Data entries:
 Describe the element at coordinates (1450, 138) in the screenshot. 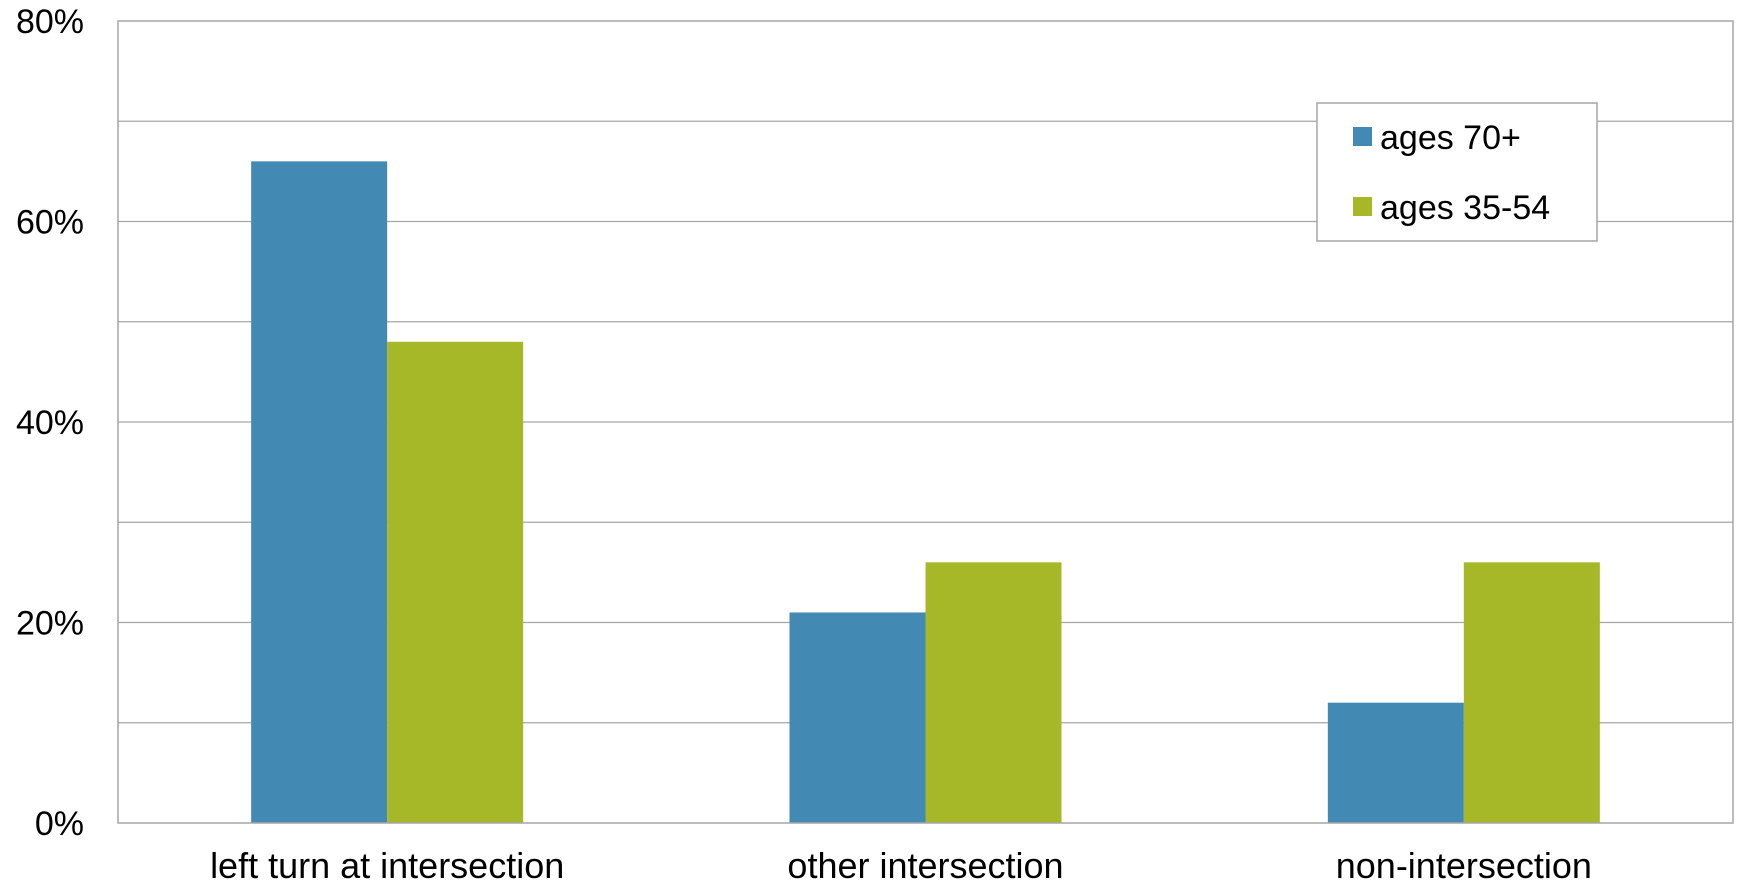

I see `legend-label: ages 70+` at that location.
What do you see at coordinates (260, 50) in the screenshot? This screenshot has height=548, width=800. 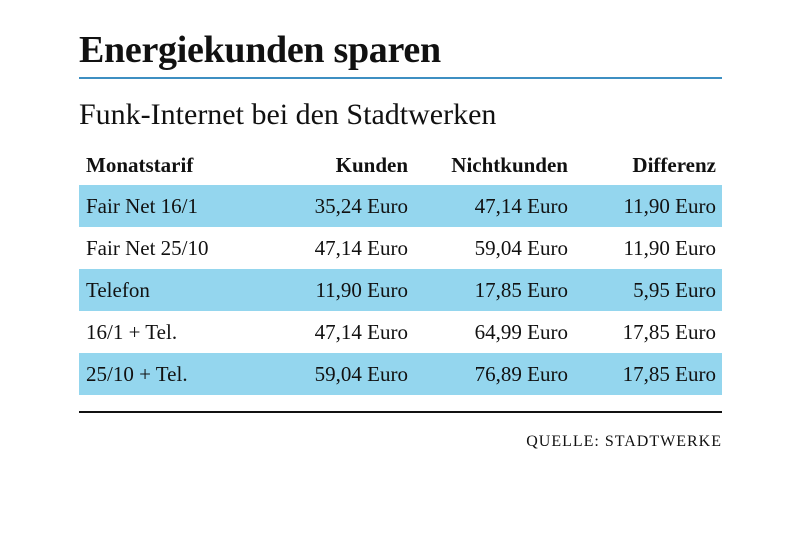 I see `page-title: Energiekunden sparen` at bounding box center [260, 50].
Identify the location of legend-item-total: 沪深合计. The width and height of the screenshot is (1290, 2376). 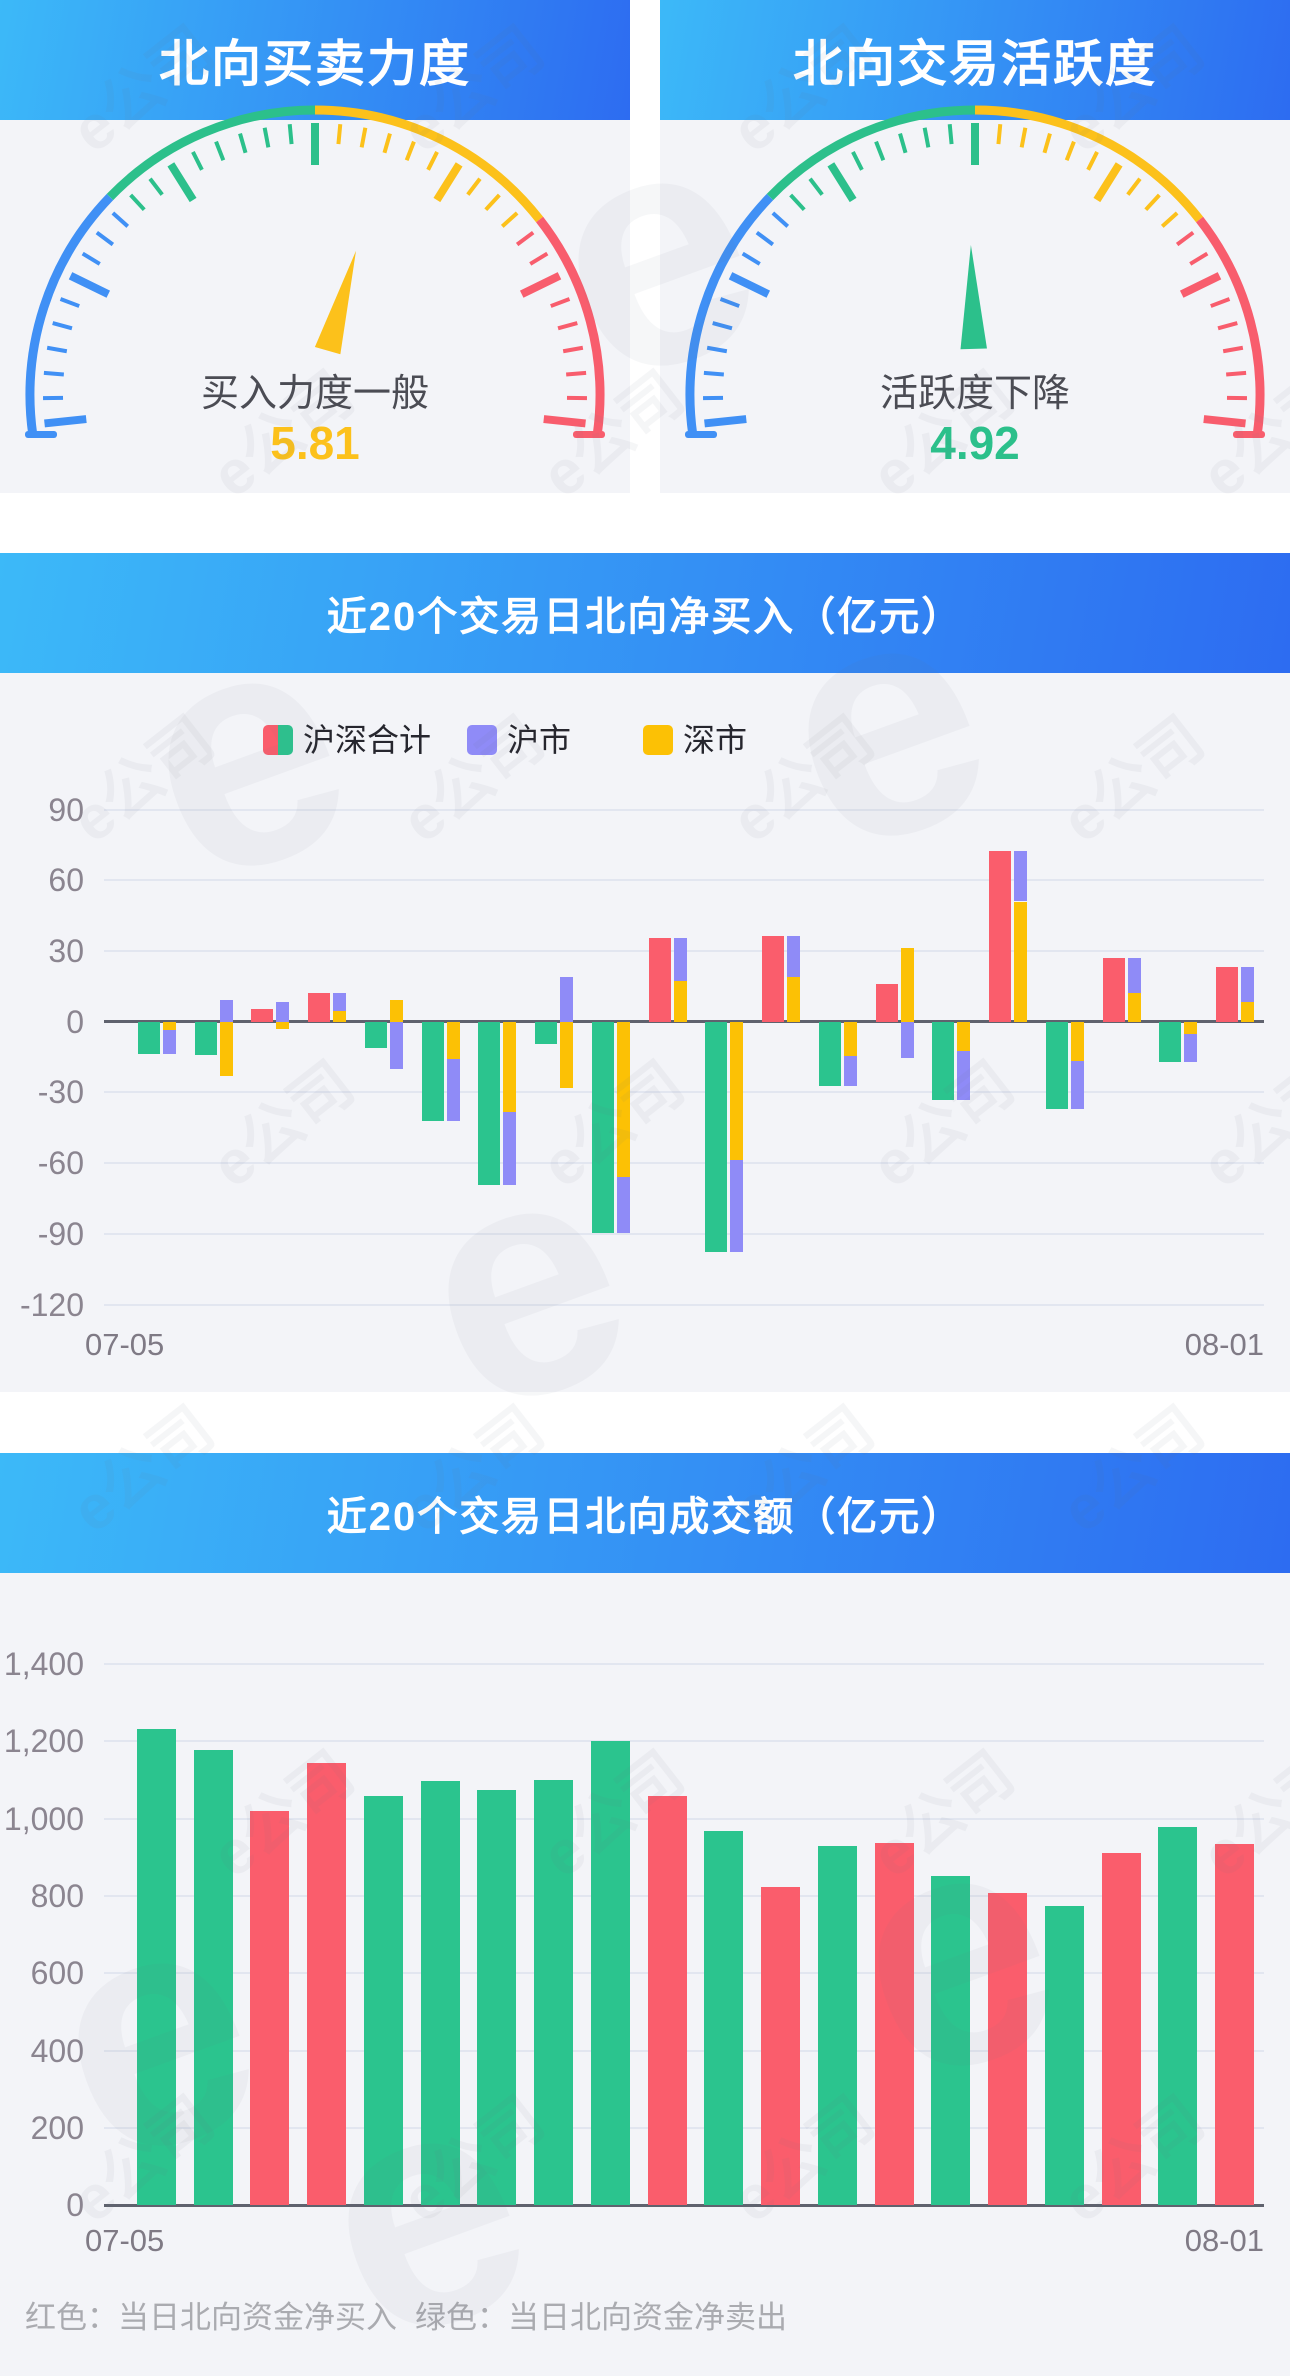
(368, 740).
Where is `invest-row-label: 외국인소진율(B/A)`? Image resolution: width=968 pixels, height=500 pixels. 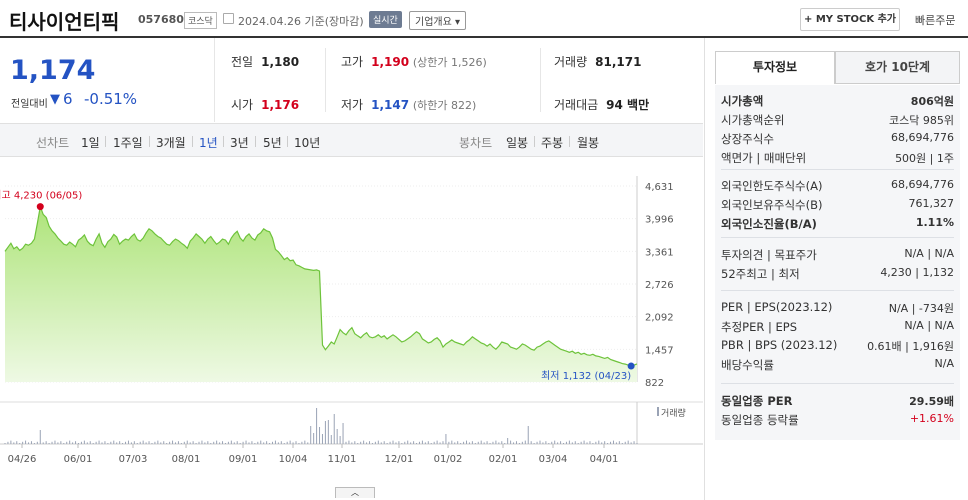
invest-row-label: 외국인소진율(B/A) is located at coordinates (769, 224).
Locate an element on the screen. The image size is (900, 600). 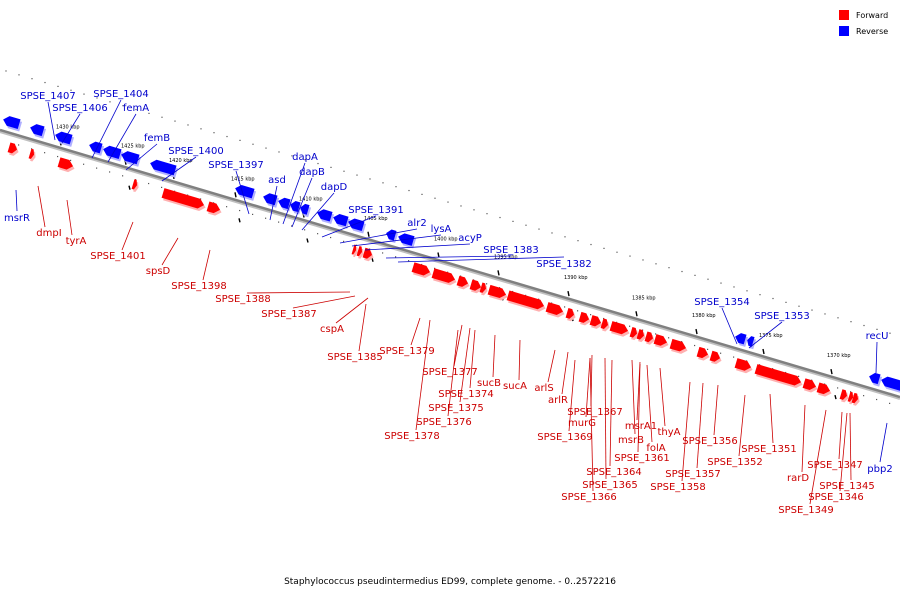
gene-label: arlR is located at coordinates (558, 400).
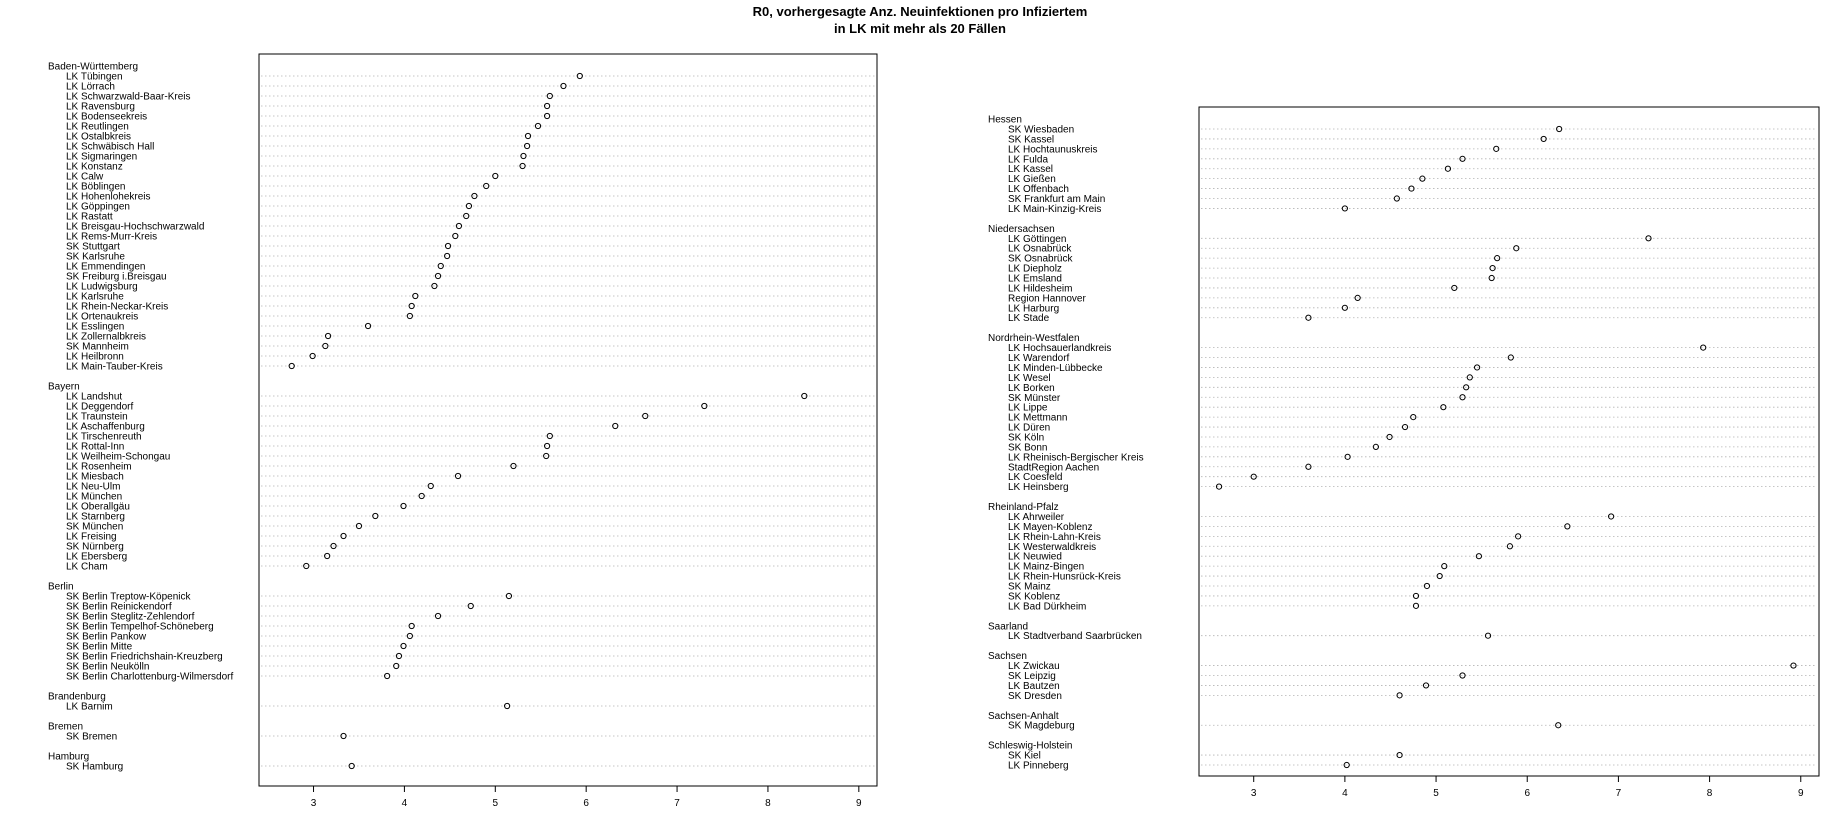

**How to complete this task**
Rewrite the rows from the line containing "pixels, height=500 pixels." to the last line of the rows, changing "resolution" to "dimensions" and keeping everything else the same. Omit the pictures.

**Task output**
Where is `invest-row-label: 외국인소진율(B/A)`? Image dimensions: width=968 pixels, height=500 pixels. 
invest-row-label: 외국인소진율(B/A) is located at coordinates (769, 224).
Locate an element on the screen. The image size is (900, 600). 
gene-label: arlR is located at coordinates (558, 400).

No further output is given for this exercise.